━━━━━ THE DATA
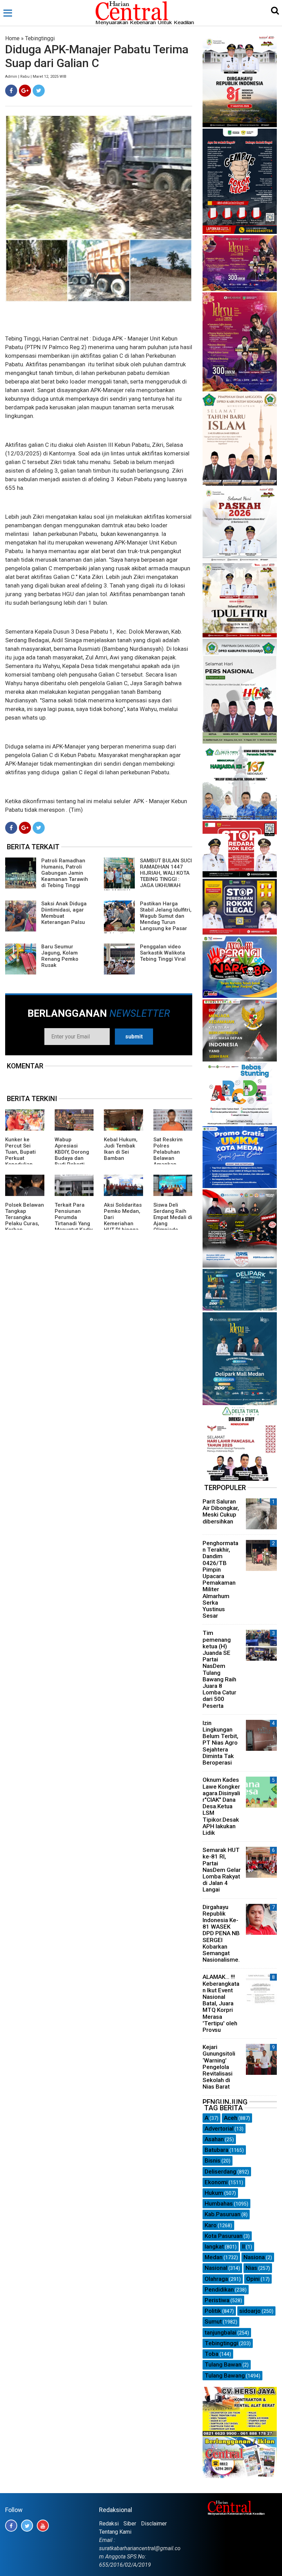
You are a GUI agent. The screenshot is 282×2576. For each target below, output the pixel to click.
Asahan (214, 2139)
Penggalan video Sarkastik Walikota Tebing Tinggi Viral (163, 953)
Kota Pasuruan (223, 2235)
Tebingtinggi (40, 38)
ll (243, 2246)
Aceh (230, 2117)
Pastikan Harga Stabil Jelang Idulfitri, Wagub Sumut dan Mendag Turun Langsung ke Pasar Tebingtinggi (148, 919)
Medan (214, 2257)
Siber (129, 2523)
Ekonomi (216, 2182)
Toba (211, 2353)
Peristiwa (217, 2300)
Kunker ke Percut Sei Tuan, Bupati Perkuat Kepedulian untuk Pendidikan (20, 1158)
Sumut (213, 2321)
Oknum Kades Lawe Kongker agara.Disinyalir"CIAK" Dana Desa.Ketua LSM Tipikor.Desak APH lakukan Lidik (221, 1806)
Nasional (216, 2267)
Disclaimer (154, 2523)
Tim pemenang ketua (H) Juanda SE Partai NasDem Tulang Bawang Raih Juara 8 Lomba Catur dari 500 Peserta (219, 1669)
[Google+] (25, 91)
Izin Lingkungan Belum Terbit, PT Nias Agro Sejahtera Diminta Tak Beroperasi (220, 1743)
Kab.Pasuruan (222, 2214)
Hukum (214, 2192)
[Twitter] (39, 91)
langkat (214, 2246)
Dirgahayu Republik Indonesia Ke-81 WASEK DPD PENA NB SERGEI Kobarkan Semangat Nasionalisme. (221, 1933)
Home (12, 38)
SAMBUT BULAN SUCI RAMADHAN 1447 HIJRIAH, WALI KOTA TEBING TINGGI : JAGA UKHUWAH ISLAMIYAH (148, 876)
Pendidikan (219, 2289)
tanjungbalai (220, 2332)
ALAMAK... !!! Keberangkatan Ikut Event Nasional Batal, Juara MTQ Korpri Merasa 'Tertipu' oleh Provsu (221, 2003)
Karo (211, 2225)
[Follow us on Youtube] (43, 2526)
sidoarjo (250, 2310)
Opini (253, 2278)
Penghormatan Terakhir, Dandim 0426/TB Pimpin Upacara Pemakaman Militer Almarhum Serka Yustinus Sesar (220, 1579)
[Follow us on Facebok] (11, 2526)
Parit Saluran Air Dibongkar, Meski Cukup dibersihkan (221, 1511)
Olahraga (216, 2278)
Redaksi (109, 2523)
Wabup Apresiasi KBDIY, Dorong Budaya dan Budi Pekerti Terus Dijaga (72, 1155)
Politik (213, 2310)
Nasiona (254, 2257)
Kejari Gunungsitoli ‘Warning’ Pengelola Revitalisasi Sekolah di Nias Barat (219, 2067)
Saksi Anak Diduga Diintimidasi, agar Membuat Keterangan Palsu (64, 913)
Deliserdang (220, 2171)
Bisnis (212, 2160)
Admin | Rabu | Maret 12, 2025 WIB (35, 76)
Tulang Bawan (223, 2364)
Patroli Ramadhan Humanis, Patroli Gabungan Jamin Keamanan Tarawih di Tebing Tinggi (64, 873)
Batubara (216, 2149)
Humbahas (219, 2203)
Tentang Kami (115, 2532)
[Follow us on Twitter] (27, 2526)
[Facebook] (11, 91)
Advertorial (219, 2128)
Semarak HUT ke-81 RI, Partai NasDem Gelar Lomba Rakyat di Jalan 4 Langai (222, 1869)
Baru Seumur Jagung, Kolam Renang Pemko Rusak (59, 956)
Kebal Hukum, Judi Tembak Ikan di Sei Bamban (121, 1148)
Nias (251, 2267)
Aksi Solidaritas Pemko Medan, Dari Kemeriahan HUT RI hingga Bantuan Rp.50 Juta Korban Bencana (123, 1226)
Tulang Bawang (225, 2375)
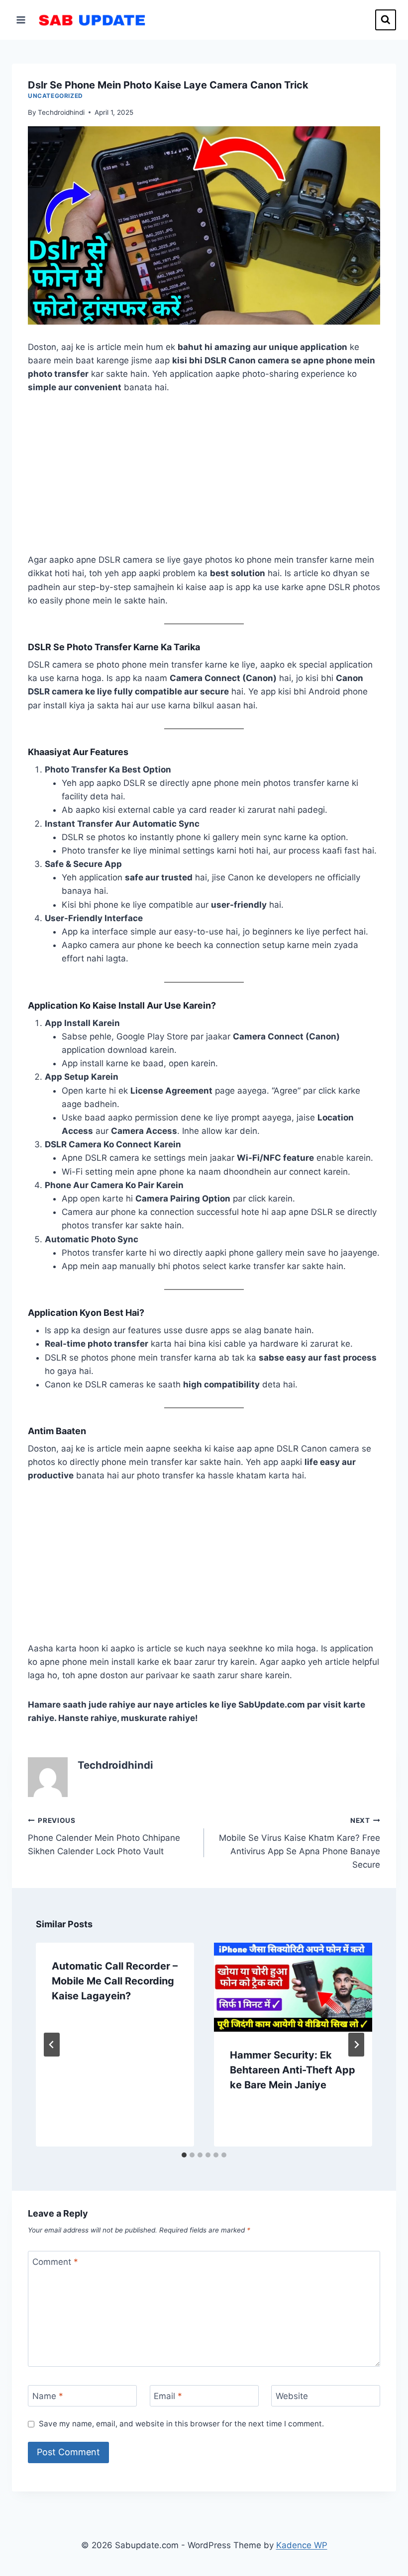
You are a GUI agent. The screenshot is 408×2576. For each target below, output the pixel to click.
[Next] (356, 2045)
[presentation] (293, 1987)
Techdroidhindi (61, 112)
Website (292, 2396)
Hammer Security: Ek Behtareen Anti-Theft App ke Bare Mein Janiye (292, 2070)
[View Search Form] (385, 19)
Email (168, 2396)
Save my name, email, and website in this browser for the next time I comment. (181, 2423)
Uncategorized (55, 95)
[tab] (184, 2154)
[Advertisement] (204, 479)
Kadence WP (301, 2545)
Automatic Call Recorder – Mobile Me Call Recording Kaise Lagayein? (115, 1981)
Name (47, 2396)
━━━━━━━━━━
━━━━━ THE DATA
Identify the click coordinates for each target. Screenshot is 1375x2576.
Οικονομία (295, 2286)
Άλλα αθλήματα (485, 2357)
━━━━━━━━━━
=== GOAL OF THE EXERCISE ===
The expected result is a copy of each line in the records where "Juara" appears.

=== SOLUTION ===
Tim pemenang ketua (H) Juanda SE Partai NasDem Tulang Bawang Raih Juara 8 Lomba Catur dari 500 Peserta (219, 1669)
ALAMAK... !!! Keberangkatan Ikut Event Nasional Batal, Juara MTQ Korpri Merasa 'Tertipu' oleh Provsu (221, 2003)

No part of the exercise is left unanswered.